**Stored items**
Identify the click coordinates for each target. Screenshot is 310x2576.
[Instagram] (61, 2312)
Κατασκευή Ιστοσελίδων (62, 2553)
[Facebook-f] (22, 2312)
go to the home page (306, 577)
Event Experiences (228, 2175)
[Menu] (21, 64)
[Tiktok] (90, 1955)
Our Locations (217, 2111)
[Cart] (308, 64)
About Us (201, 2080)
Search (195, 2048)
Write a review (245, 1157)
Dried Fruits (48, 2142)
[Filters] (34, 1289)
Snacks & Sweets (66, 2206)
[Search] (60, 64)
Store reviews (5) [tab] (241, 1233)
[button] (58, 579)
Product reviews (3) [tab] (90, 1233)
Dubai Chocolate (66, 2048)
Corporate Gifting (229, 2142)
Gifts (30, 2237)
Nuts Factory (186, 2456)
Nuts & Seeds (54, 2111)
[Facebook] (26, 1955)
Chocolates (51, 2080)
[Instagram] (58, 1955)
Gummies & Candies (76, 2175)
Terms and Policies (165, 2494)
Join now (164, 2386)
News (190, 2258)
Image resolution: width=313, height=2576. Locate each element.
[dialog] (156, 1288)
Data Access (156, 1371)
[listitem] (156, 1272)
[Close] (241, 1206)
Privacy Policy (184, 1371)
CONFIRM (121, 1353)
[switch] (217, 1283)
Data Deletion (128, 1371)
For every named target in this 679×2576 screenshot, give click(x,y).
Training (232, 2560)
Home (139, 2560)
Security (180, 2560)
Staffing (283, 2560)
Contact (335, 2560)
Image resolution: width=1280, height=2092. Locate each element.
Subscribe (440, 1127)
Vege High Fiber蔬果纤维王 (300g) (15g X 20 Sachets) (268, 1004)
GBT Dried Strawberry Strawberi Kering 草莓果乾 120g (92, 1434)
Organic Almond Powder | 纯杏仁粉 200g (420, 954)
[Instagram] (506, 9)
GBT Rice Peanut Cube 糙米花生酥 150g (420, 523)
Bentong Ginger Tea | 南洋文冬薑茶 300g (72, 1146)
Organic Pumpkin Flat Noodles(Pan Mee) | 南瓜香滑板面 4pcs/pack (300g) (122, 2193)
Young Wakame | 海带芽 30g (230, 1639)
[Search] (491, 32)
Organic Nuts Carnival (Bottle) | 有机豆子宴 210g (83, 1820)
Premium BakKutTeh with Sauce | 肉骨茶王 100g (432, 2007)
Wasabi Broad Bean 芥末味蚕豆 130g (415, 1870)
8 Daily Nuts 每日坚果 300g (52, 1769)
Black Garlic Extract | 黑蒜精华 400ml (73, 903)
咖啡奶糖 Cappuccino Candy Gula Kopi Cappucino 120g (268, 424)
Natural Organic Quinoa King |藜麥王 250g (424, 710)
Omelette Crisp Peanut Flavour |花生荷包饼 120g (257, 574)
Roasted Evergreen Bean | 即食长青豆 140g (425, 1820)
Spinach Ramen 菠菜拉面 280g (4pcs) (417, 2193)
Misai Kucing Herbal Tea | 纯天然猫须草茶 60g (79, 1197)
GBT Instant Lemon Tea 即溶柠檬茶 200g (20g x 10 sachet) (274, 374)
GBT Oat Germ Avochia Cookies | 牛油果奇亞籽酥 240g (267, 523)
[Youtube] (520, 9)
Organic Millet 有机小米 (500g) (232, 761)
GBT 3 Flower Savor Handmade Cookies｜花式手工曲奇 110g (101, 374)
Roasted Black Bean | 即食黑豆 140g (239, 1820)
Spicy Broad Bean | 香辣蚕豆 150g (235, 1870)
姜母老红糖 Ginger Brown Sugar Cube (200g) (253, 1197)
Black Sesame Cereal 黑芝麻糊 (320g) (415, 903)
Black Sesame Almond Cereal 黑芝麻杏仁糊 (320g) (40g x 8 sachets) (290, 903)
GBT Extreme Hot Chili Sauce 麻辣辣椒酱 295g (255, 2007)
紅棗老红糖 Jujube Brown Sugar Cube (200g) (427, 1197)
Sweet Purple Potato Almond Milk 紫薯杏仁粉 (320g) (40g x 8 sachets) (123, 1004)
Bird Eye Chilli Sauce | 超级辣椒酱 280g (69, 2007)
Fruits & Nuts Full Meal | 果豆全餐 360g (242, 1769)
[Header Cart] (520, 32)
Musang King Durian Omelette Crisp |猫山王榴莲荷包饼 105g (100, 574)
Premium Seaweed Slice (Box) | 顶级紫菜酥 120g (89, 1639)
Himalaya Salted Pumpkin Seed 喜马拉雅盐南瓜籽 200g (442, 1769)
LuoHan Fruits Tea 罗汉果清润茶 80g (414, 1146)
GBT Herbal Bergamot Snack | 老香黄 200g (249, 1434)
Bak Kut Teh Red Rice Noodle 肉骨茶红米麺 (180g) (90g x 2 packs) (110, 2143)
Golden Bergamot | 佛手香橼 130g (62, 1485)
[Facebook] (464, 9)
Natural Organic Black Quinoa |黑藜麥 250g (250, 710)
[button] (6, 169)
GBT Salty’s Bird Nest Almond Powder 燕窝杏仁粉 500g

**Description of the task**
Would you output, from the records above, exactly the run of lines that starts at the line containing "Join now (164, 2386)" and ends at the line containing "Data Deletion (128, 1371)", and only that run?

**Your solution**
Join now (164, 2386)
News (190, 2258)
Image resolution: width=313, height=2576. Locate each element.
[dialog] (156, 1288)
Data Access (156, 1371)
[listitem] (156, 1272)
[Close] (241, 1206)
Privacy Policy (184, 1371)
CONFIRM (121, 1353)
[switch] (217, 1283)
Data Deletion (128, 1371)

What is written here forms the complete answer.